Одним словом, ничего конкретного, за исключением туфли, не установлено: Семен говорил, что Марин потерял там ботинок, а Струге потом этот ботинок забрал. Сногсшибательная доказуха, нечего сказать…
Лукин отправил Сучилова восвояси и вызвал Марина. Тот прибыл через два часа, сразу после окончания процесса, и вошел в кабинет председателя, как заговорщик.
– А Струге-то наш не промах! – совсем уж по-свойски сообщил он Лукину.
Лукин знал, что Струге не промах. Он не знал, что Марин лох.
– На самом деле? – удивился тем не менее. – А что, он ноты знает?
– Какие ноты? – не понял Марин.
– Да так, навеяло. Так где опять Антон Павлович не промазал?
Марин выложил на стол папку.
– Мне вчера Кормухин звонил.

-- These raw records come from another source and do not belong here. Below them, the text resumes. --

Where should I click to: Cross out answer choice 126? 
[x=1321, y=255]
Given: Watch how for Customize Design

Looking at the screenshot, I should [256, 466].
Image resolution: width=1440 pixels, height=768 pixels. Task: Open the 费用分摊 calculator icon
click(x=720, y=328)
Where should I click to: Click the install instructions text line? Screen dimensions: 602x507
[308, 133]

Тот самый, что дело Пермякова ведет.
– Ведут на расстрел, – поморщился Лукин, не терпящий юридического ералаша в речи. Он преподавал в университете профессиональную этику юриста и за фразы «дело закрыто», «открыто против» ставил «неуд» без разговоров и возможности реабилитироваться в ближайшие полгода. – Дела расследуют.

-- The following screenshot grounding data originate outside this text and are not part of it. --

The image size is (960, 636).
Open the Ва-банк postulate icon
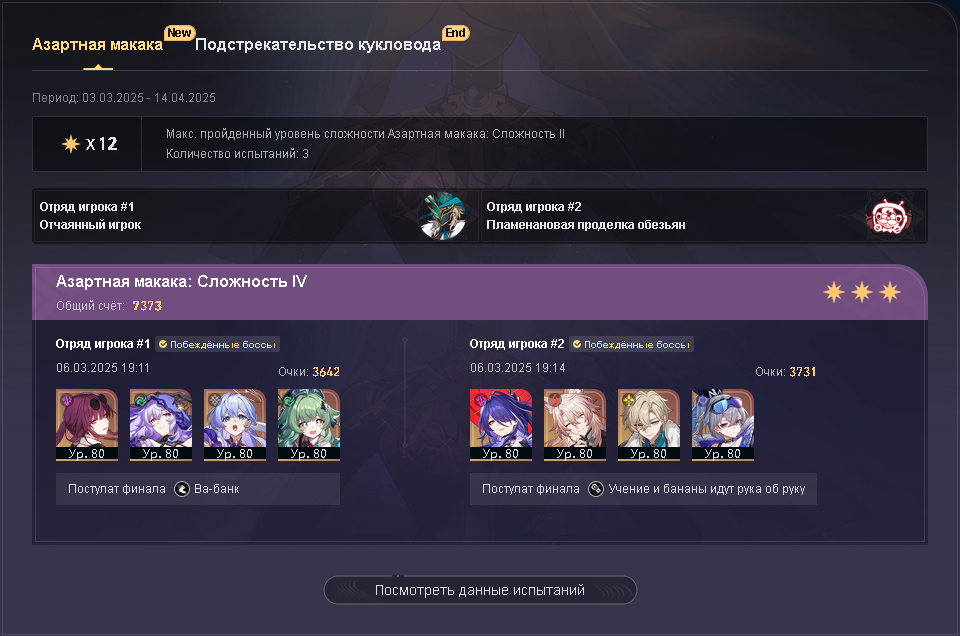click(x=182, y=489)
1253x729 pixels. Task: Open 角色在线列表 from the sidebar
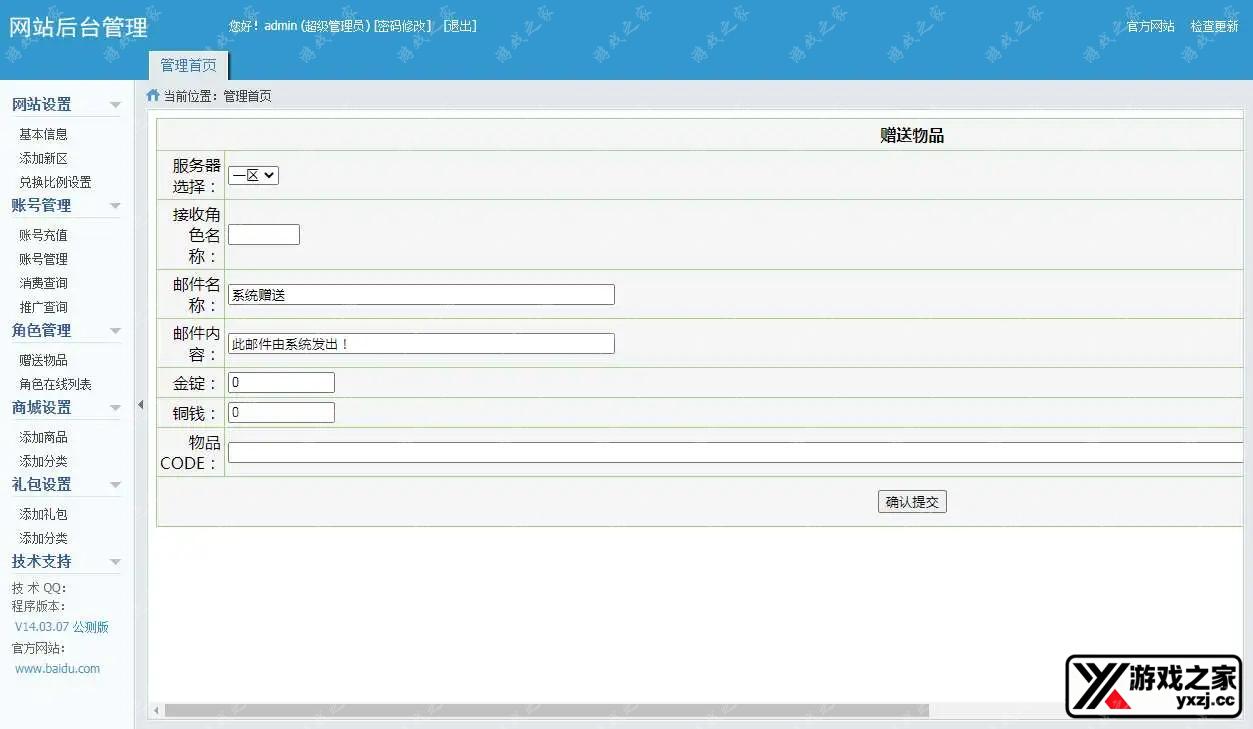click(x=55, y=383)
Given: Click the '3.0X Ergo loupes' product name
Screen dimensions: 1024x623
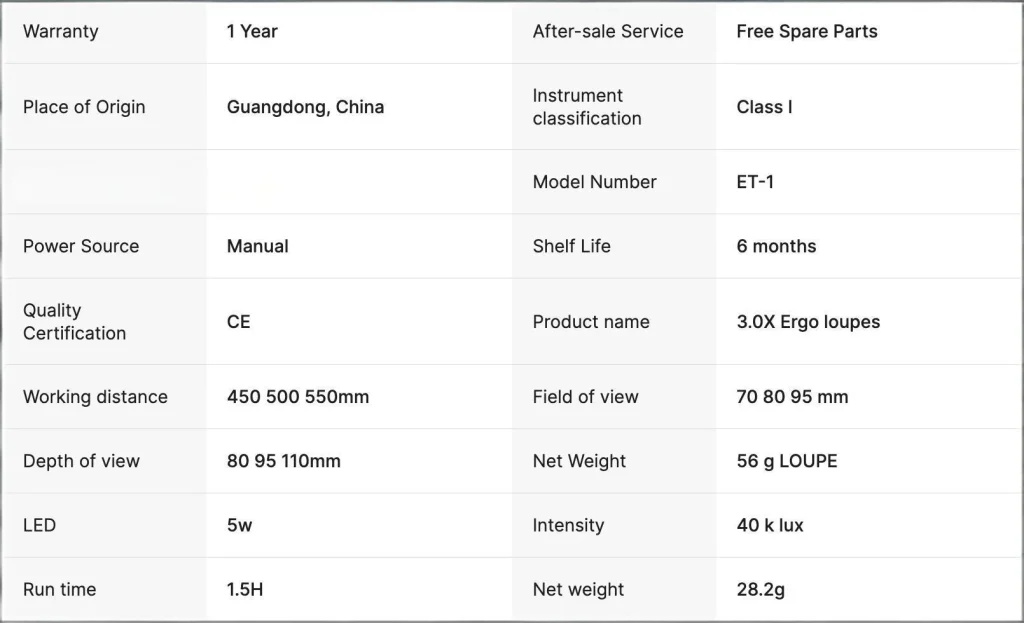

– Да, расследует. Так вот, он мне сообщил, что наш судья, Струге, был замечен на Северном шоссе в тот момент, когда неустановленные преступники на «Форде» расстреляли «Волгу» с заместителем областного прокурора Пащенко.
Ай да старость, ай да грусть! Игорь Матвеевич слышал об этом впервые!
– Что значит – замечен, Марин? Бежал рядом с «Волгой» и делал вид, что прогуливается?
– Нет… – слегка подсел Владимир Викторович. – Не с «Волгой».
– Ладно, не с «Волгой». Рядом с «Фордом»?
Собравшись, судья поведал председателю, что один из работников областной прокуратуры, прибывший на место стрельбы, его институтский друг. Вот он-то и рассказал о Струге.
«Очень интересно, – пронеслось в голове Лукина. – А что Антон Палыч мог делать в той машине? И откуда они вообще ехали?» Тему он запомнил.
– Марин, расскажите немного о себе, – попросил он, когда Марин закончил и стал ожидать реакции.
– С самого начала? – Владимир Викторович ерничать не хотел, это вырвалось само собой.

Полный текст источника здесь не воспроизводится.